Thomas M. Wright's sophomore feature 'The Stranger', starring Joel Edgerton, will play in the Bright Horizons competition.

Melbourne International Film Festival (MIFF) has a lot to celebrate this year: Not only is the event returning to metro cinemas for the first time since 2019, it is celebrating its 70th anniversary.

The milestone will be acknowledged in a variety of ways, including via a major retrospective and accompanying book, Melbourne on Film; cinematic homages to the festival from Ivan Sen, Justin Kurzel and Soda Jerk; and the inaugural XR commission from Isobel Knowles and Van Sowerine, Night Creatures, a virtual celebration of the festival’s “in between” moments – namely, the MIFF queue.

As previously announced, the festival will also open and close with two Melbourne-set features, Goran Stolevski’s sophomore feature Of An Age and Lachlan McLeod documentary, Clean.

──────────────────────────────

# Task objective:
Please edit the passage on the Melbourne International Film Festival's 70th anniversary, starting at "The milestone will" and ending at "the MIFF queue.", and replace "retrospective" with "showcase".

──────────────────────────────

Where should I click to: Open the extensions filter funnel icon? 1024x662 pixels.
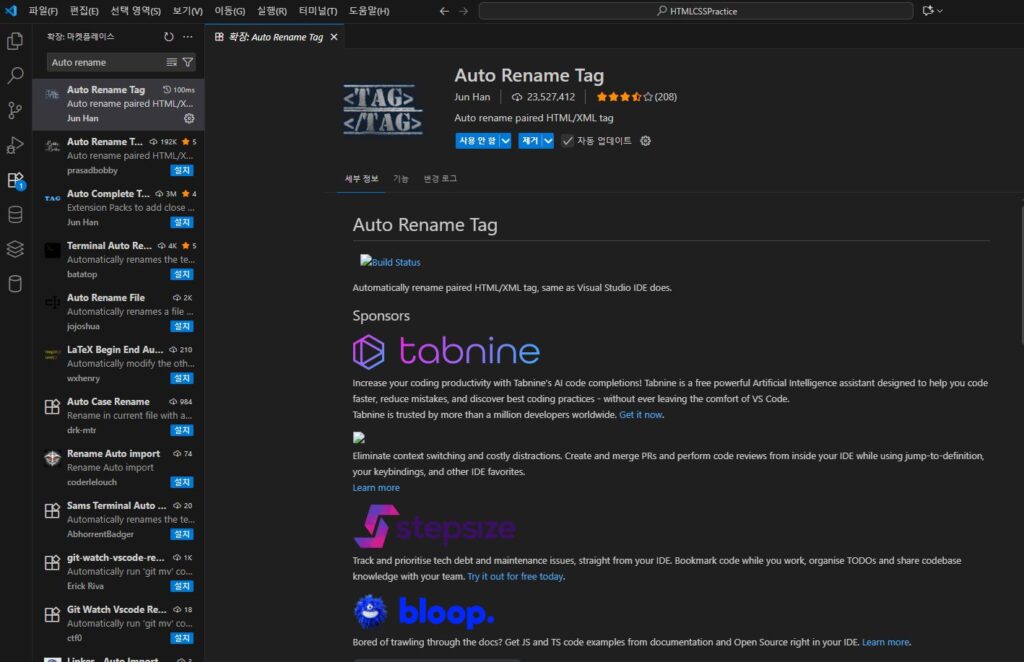(187, 62)
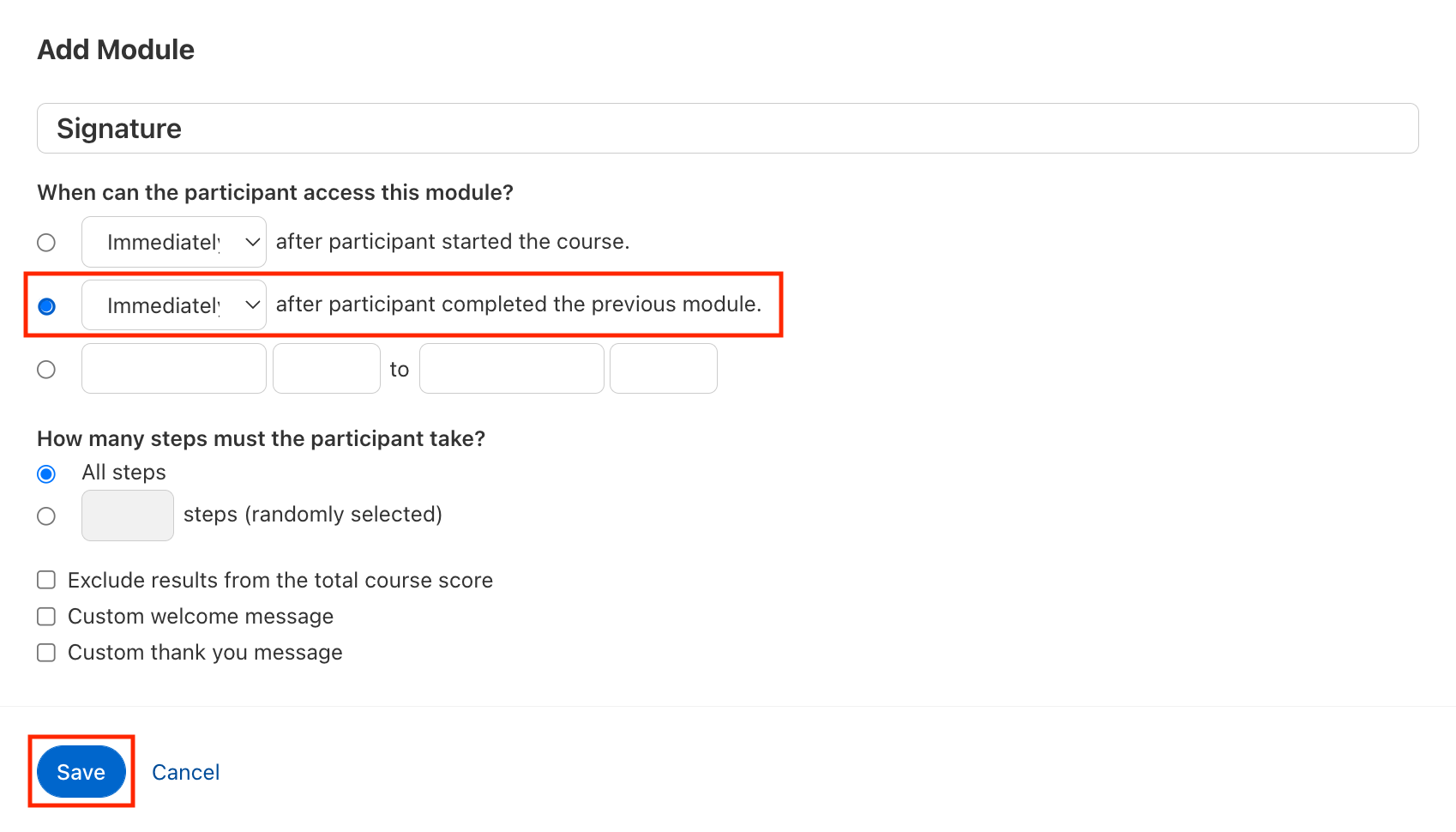This screenshot has height=832, width=1456.
Task: Check the Custom thank you message box
Action: tap(46, 653)
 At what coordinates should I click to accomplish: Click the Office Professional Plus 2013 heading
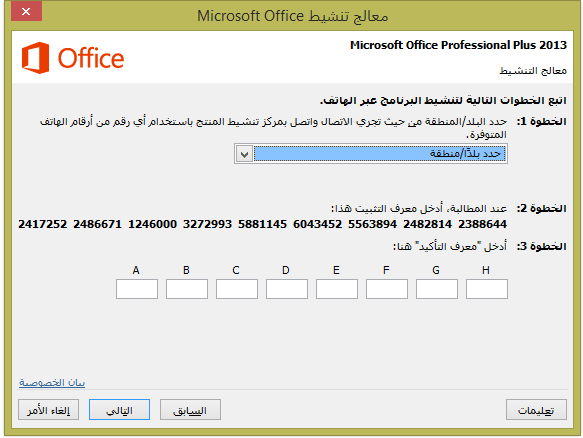tap(458, 45)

──────────────────────────────

# Answer:
The milestone will be acknowledged in a variety of ways, including via a major showcase and accompanying book, Melbourne on Film; cinematic homages to the festival from Ivan Sen, Justin Kurzel and Soda Jerk; and the inaugural XR commission from Isobel Knowles and Van Sowerine, Night Creatures, a virtual celebration of the festival’s “in between” moments – namely, the MIFF queue.